With the dry conditions that continued through the spring, I eventually decided to stick with the original plan for most of the final wheat nitrogen application rates.
While it was tempting to drop them across the board and save some expensive fertiliser, the potential loss of some of the earlier application, and the fact that much of our land could still make up some yield with future rainfall, I only reduced applications on a couple of modest areas of particularly drought prone land.
I have made some useful savings on wheat fungicides to date, with relatively cheap applications of Cherokee (chlorothalonil + cyproconozole + propiconazole) being the mainstay. Choices for flag leaf application will be based on risk factors at the time, and some varieties may well get some new SDHI chemistry if the need is expected.

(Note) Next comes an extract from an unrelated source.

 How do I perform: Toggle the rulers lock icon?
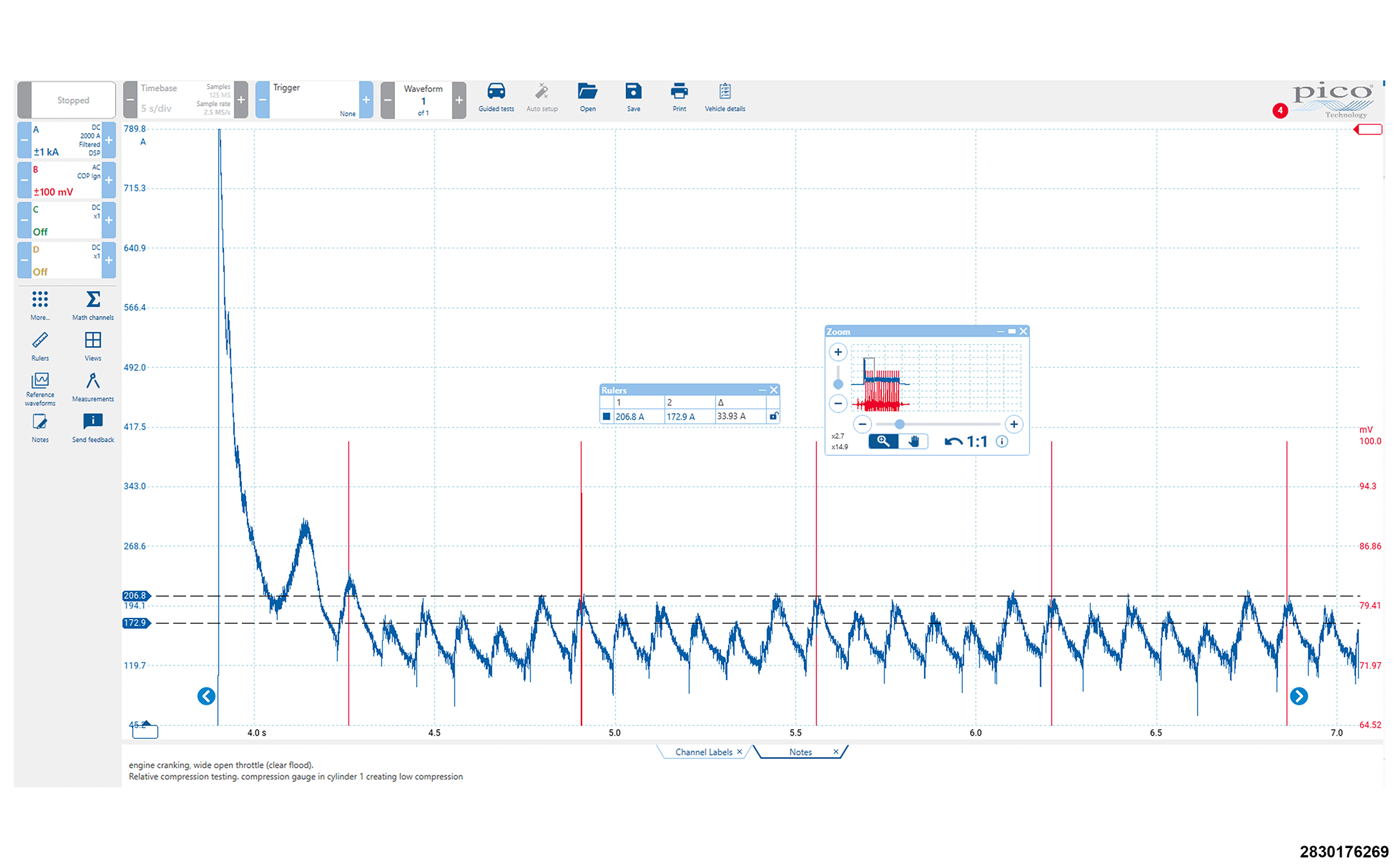[x=774, y=417]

Jayne and I were very pleased to help organise, and attend, the May Ball held recently on a local farm at Thorney to celebrate one hundred years of Ramsey and Whittlesey NFU. Almost 300 people attended, with superb food, and some lively music from the “Mighty Persuaders” we all had an excellent night. I must thank and congratulate the generous sponsors, the host, and everyone who was involved.
As a chairman for Landskills East, I am pleased to help promote an important cross sector initiative for the month of June, along with many other organisations across the Eastern region. “Farm Safety month” is a campaign for all of us in land-based industries to think about and learn more about health and safety.
Despite many other campaigns, agriculture is still a dangerous industry with, on average, one farmer killed a week in recent years. This is a tragic and unacceptable waste of life.
Philip Bradshaw grows cereals, sugar beet and potatoes on about 300ha of fenland and other soil types at Flegcroft Farm, Whittlesey, Cambridgeshire.